Improve performance of function without parallelization

Question

Some weeks ago I posted a question (Speed up nested for loop with elements exponentiation) which got a very good answer by abarnert. This question is related to that one since it makes use of the performance improvements suggested by said user.

I need to improve the performance of a function that involves calculating three factors and then applying an exponential on them.

Here's a MWE of my code:

import numpy as np
import timeit

def random_data(N):
    # Generate some random data.
    return np.random.uniform(0., 10., N)

# Data lists.
array1 = np.array([random_data(4) for _ in range(1000)])
array2 = np.array([random_data(3) for _ in range(2000)])

# Function.
def func():
    # Empty list that holds all values obtained in for loop.    
    lst = []
    for elem in array1:
        # Avoid numeric errors if one of these values is 0.            
        e_1, e_2 = max(elem[0], 1e-10), max(elem[1], 1e-10)
        # Obtain three parameters.
        A = 1./(e_1*e_2)
        B = -0.5*((elem[2]-array2[:,0])/e_1)**2
        C = -0.5*((elem[3]-array2[:,1])/e_2)**2
        # Apply exponential.
        value = A*np.exp(B+C)
        # Store value in list.
        lst.append(value)

    return lst

# time function.
func_time = timeit.timeit(func, number=100)
print func_time

Is it possible to speed up func without having to recurr to parallelization?

Answer 1

Here's what I have so far. My approach is to do as much of the math as possible across numpy arrays.

Optimizations:

• Calculate As within numpy
• Re-factor calculation of B and C by splitting them into factors, some of which can be computed within numpy

Code:

def optfunc():
    e0 = array1[:, 0]
    e1 = array1[:, 1]
    e2 = array1[:, 2]
    e3 = array1[:, 3]

    ar0 = array2[:, 0]
    ar1 = array2[:, 1]

    As = 1./(e0 * e1)
    Bfactors = -0.5 * (1 / e0**2)
    Cfactors = -0.5 * (1 / e1**2)

    lst = []
    for i, elem in enumerate(array1):
        B = ((elem[2] - ar0) ** 2) * Bfactors[i]
        C = ((elem[3] - ar1) ** 2) * Cfactors[i]

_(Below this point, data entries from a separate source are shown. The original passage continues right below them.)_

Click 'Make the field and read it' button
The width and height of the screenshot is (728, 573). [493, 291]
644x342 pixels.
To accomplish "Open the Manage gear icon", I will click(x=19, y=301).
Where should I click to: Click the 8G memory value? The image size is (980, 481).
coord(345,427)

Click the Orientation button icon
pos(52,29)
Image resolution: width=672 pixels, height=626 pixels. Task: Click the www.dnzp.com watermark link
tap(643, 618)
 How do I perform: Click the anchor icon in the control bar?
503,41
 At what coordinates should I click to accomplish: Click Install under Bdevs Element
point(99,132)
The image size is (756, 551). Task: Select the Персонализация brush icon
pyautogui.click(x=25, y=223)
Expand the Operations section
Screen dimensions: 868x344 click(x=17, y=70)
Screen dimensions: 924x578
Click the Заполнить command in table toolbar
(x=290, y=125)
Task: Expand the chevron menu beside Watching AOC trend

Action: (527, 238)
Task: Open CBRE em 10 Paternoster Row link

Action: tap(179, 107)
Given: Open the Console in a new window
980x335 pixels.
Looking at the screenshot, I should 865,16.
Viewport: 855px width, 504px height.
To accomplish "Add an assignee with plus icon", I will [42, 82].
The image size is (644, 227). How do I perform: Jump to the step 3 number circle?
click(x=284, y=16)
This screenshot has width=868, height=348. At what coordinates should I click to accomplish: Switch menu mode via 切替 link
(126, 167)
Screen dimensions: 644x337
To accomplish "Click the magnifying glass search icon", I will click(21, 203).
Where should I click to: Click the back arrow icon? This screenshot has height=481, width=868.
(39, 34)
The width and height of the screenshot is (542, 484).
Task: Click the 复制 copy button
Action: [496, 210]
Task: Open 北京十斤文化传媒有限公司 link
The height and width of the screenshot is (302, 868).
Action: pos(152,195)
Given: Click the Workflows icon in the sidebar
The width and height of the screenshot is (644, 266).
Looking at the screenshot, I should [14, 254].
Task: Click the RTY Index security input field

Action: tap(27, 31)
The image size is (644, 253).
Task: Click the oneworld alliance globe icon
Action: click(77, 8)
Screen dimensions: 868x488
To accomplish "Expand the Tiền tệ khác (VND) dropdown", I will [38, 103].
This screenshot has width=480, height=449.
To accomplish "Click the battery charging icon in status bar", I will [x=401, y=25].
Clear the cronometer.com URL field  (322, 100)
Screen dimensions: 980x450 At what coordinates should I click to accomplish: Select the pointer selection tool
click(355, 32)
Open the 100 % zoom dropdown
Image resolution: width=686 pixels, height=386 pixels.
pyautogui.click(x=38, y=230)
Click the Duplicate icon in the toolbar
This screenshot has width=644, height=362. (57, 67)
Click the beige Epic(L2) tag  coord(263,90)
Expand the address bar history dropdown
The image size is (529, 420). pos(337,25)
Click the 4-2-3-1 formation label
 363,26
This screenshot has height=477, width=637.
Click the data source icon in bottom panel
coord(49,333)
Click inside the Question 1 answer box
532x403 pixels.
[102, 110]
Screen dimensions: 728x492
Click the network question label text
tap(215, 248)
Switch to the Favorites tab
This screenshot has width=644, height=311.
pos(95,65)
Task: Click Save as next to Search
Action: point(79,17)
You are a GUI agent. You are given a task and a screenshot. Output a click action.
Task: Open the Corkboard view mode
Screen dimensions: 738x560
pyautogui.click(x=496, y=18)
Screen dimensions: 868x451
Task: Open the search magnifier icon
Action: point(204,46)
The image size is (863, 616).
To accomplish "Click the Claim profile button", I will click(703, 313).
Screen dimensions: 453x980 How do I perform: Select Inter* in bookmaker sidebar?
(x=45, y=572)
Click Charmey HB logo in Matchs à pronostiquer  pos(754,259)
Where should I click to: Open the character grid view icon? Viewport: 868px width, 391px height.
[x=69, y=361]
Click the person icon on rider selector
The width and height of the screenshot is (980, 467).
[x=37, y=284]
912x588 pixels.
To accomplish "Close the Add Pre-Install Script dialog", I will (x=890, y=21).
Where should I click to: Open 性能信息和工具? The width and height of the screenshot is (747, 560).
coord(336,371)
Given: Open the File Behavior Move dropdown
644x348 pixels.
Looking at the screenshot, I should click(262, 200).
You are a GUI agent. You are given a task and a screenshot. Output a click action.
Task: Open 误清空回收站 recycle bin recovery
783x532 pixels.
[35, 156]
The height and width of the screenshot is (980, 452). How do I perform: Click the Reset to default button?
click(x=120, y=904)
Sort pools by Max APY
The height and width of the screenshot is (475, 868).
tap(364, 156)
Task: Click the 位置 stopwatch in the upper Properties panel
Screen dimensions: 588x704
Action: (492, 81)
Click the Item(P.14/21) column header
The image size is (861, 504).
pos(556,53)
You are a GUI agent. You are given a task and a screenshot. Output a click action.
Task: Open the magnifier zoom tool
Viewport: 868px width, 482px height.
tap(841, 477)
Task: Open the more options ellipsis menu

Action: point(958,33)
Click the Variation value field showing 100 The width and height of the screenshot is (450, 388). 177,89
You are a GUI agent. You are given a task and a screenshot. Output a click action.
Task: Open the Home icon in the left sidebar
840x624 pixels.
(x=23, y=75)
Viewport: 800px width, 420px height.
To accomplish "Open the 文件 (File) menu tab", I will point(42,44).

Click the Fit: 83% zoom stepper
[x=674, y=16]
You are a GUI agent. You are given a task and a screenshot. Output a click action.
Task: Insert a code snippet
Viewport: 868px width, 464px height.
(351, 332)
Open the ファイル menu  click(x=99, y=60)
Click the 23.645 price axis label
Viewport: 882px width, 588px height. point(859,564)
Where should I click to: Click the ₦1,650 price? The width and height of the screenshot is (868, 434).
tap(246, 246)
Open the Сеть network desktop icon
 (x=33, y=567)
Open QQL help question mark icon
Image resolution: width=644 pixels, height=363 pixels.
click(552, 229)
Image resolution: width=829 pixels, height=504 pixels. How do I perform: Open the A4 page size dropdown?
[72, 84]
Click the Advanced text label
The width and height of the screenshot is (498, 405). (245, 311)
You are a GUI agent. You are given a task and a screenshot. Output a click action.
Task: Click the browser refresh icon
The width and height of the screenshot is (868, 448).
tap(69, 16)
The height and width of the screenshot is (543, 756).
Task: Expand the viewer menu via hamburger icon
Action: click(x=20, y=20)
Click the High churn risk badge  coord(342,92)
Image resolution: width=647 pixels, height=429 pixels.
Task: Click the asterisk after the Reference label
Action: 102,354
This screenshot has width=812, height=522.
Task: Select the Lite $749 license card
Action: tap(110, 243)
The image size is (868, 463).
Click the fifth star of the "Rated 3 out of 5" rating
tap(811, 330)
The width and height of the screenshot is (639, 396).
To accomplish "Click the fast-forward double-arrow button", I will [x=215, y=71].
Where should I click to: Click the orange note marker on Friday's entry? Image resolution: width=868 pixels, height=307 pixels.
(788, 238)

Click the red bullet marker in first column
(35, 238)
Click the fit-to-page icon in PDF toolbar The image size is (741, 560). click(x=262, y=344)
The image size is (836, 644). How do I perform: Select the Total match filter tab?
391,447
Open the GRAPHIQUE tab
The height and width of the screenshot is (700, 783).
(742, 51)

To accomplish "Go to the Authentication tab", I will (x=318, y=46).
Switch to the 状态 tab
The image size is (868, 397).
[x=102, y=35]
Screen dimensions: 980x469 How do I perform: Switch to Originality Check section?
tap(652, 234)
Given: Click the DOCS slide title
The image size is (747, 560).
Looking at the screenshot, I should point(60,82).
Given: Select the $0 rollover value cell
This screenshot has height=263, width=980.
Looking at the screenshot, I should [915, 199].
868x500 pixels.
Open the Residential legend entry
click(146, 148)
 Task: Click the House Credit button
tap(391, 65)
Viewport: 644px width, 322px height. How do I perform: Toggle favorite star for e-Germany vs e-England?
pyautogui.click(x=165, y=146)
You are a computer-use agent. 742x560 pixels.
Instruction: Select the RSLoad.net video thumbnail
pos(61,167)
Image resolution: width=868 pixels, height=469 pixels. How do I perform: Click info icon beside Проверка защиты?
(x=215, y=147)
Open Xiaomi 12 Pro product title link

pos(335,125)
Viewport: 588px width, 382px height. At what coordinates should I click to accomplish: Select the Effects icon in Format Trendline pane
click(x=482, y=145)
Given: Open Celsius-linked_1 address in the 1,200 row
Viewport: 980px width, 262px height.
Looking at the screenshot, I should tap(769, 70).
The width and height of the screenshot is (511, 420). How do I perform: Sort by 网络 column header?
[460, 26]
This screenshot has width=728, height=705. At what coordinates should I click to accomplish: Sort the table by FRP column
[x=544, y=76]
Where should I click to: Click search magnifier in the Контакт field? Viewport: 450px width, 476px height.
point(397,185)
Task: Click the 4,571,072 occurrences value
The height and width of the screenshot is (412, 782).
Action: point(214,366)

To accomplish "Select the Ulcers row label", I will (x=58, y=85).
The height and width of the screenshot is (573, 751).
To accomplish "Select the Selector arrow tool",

        value = As[i]*np.exp(B+C)

        lst.append(value)

    return lst

print np.allclose(optfunc(), func())

# time function.
func_time = timeit.timeit(func, number=10)
opt_func_time = timeit.timeit(optfunc, number=10)
print "%.3fs --> %.3fs" % (func_time, opt_func_time)

Result:

True
0.759s --> 0.485s

---

At this point I'm stuck. I managed to do it entirely without python for loops, but it is slower than the above version for a reason I do not yet understand:

def optfunc():
    x = array1
    y = array2

    x0 = x[:, 0]
    x1 = x[:, 1]
    x2 = x[:, 2]
    x3 = x[:, 3]

    y0 = y[:, 0]
    y1 = y[:, 1]

    A = 1./(x0 * x1)
    Bfactors = -0.5 * (1 / x0**2)
    Cfactors = -0.5 * (1 / x1**2)

    B = (np.transpose([x2]) - y0)**2 * np.transpose([Bfactors])
    C = (np.transpose([x3]) - y1)**2 * np.transpose([Cfactors])

    return np.transpose([A]) * np.exp(B + C)

Result:

True
0.780s --> 0.558s

However note that the latter gets you an np.array whereas the former only gets you a Python list... this might account for the difference but I'm not sure.